One of the most important attributes of a leader is the ability to take action while maintaining a collaborative lens. A true leader is able to move projects and initiatives forward while maintaining the need to collaborate with others and respect the diverse community they are leading with and for.
Civic leadership is the opportunity to make a difference in the communities we participate in. This includes the developing of collaborative knowledge, skills, values, and motivation to make a difference. Civic leadership is rooted in the priority to promote quality of life in a community, taking into consideration all aspects of life, engagement, and growth. It is through role modeling and providing inspiration for change that a civic leader has the opportunity to enhance the community experience for all community members.
My personal motivation for civic leadership has many layers. As a higher education professional, I have the opportunity to contribute to and help develop civic leaders on our campus every day. Through my passion for community and positive community experience, I am focused on inspiring others to not only connect with their community but also to find was a way to leave a lasting impact. Alongside my professional affiliation to civic leadership, I have recently returned to the Niagara area after 17 years away. After having the opportunity to learn in other environments I feel privileged to have the opportunity to return to the region with these experiences and learnings, to contribute to a place I am so happy to call home once again. My pride for this region and my desire to have others see all that the region has to offer motivates me to continue to engage my personal civic leadership skills within the Niagara region.

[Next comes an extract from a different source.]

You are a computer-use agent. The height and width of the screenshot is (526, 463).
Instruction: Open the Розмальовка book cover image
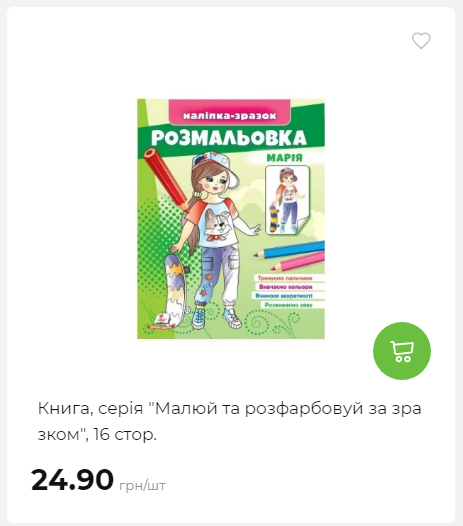pos(231,219)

As I have only returned to the region four months ago, it is challenging to highlight a significant issue within the community. It is my hope that as I continue to reset roots in the region that I am able to enhance my understanding of the current community experience, strengths and areas of development. From my brief time back, an area that I find myself discussing often with community members is the need to continually advance the community experience through community engagement opportunities, new employment pathways, and spaces to give back to the broader community. The Niagara region contains an incredible amount of unique opportunities that other areas do not have which provides us with the space to engage the population in contributing to the betterment of the region. In turn, this multi-pronged engagement strategy will create space to retain the talent and experience of our citizens. It is through this retention that we will be able to advance our community engagement approach, strategy for talent acquisition in all sectors and build a provincially recognized Niagara region experience.